▶ **Exercise description**
Please reproduce all the records exactly while leaving out their pictures.

*** Available data Section Begins ***

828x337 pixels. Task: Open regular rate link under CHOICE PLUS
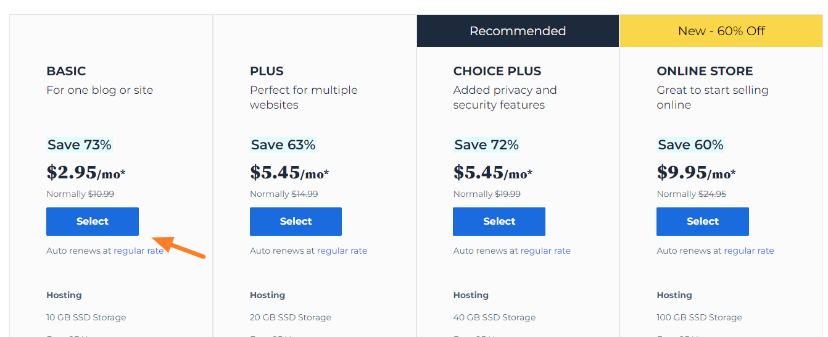click(x=545, y=251)
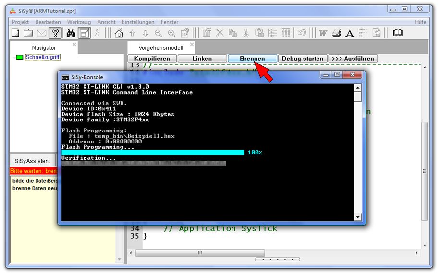
Task: Click the zoom in magnifier icon
Action: [x=171, y=33]
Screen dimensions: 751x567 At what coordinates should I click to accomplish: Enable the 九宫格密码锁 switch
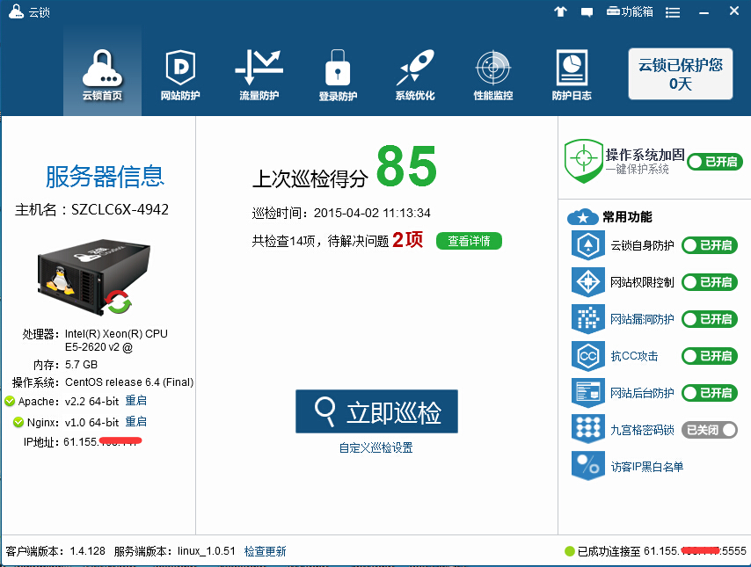(709, 430)
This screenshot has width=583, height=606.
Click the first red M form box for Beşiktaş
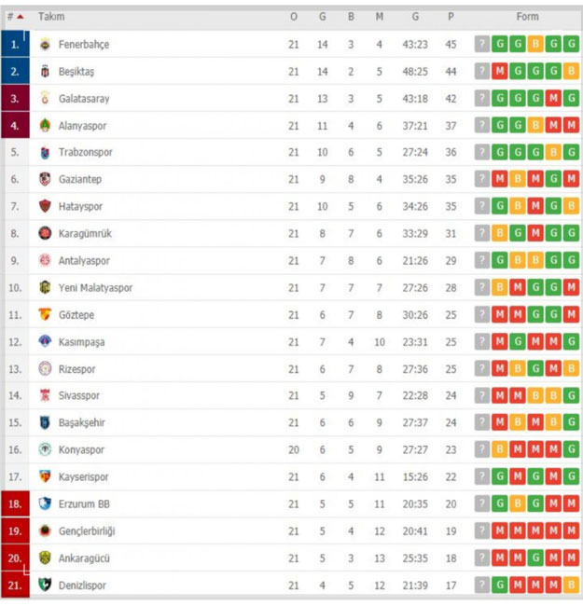click(500, 72)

*** Available data Section Ends ***

▶ **Expected answer**
828x337 pixels. Task: Open regular rate link under CHOICE PLUS
click(x=545, y=251)
Task: Click the zoom in magnifier icon
Action: [x=171, y=33]
Screen dimensions: 751x567 At what coordinates should I click to accomplish: Enable the 九宫格密码锁 switch
(709, 430)
This screenshot has width=583, height=606.
Click the first red M form box for Beşiktaş
click(500, 72)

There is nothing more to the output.